--- EXTRACT PROVIDED ---

Durational compliance (defined as the rate at which judge’s sentence offenders to terms
of incarceration that fall within the recommended guidelines range) was also high for the
fiscal year to date, at 75.7%.

Ms. Kepus provided information on the departure reasons cited by judges. In mitigation
cases, judges most often reported the decision to sentence an offender in concordance
with a plea agreement as the reason for departing from the guidelines. This was also the
most common reason reported in aggravation cases.

Ms. Kepus then presented compliance rates across the 31 judicial circuits. The highest
compliance rate for the fiscal year to date, 90.7%, was found in Hampton (Circuit 8).
Circuit 29 had the lowest compliance rate at 68.6%.

Showing compliance by offense group, Ms. Kepus noted that nonviolent offenses tend to
have higher compliance rates than the violent offenses. The compliance rate for the
Drug-Schedule I/II and Fraud offense groups were the highest, at 83.8%. For the fiscal
year to date, the Homicide offense group recorded the lowest compliance rate (58.3%).

--- SUPPLIED RECORDS ---

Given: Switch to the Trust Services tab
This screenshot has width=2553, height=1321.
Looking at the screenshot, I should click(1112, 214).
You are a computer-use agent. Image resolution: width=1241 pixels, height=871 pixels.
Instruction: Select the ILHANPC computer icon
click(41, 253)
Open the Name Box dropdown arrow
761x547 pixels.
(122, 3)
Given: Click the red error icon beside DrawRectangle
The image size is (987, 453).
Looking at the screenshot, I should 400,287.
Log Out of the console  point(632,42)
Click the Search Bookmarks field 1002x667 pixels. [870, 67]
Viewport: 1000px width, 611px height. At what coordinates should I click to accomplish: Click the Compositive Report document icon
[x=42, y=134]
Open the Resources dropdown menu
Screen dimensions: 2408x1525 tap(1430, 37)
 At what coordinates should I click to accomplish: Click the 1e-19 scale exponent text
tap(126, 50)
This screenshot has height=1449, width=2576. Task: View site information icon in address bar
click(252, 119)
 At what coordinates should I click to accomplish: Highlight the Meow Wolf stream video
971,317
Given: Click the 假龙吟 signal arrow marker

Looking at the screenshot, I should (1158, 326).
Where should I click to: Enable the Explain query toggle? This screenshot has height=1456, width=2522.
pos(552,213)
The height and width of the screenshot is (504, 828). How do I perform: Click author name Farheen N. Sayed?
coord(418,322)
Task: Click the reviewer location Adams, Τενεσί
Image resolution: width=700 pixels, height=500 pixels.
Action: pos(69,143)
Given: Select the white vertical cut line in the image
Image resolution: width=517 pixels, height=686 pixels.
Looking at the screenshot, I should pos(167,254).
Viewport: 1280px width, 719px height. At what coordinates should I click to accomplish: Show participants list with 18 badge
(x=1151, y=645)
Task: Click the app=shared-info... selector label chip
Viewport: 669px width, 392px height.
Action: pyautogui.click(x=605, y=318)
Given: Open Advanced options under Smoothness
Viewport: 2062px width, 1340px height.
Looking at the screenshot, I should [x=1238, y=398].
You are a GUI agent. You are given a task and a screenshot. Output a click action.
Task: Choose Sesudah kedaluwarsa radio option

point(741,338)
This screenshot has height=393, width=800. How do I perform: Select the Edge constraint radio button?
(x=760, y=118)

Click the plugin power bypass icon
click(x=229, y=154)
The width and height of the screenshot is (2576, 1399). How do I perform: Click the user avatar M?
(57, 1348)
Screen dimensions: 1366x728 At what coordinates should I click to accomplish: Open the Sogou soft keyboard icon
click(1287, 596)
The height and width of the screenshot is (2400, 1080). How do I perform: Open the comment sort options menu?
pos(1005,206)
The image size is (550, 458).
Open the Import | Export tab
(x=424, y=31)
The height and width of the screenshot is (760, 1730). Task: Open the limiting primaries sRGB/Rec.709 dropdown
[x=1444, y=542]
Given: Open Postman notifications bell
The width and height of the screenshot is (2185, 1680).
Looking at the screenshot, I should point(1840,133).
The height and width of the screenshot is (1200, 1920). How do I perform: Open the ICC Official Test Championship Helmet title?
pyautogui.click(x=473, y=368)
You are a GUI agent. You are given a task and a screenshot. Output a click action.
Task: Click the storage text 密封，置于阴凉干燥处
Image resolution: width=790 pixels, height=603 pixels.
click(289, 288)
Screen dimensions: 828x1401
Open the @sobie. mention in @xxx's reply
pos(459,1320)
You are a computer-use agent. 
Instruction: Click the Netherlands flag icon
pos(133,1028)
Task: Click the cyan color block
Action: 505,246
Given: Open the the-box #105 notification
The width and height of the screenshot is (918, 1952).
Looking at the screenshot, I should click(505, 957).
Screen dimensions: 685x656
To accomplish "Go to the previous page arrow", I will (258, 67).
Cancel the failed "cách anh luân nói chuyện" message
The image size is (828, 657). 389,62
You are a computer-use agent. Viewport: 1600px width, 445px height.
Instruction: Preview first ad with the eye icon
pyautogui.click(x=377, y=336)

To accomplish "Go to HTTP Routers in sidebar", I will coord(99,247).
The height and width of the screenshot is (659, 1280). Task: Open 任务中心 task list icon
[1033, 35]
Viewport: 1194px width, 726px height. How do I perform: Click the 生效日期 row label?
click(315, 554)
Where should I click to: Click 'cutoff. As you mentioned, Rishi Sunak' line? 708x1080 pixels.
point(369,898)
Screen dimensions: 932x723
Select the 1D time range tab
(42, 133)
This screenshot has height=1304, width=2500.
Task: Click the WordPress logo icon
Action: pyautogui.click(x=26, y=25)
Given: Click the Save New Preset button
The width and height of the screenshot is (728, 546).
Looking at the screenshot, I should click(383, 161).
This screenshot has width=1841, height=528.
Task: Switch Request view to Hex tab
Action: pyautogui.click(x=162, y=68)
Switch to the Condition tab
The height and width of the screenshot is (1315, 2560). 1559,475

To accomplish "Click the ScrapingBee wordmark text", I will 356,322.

---

### [WHAT THE TASK ASKS]
Transcribe the sentencing compliance text word for word, everything from "Durational compliance (defined" down to "in aggravation cases.".

### [EXERCISE SOLUTION]
Durational compliance (defined as the rate at which judge’s sentence offenders to terms
of incarceration that fall within the recommended guidelines range) was also high for the
fiscal year to date, at 75.7%.

Ms. Kepus provided information on the departure reasons cited by judges. In mitigation
cases, judges most often reported the decision to sentence an offender in concordance
with a plea agreement as the reason for departing from the guidelines. This was also the
most common reason reported in aggravation cases.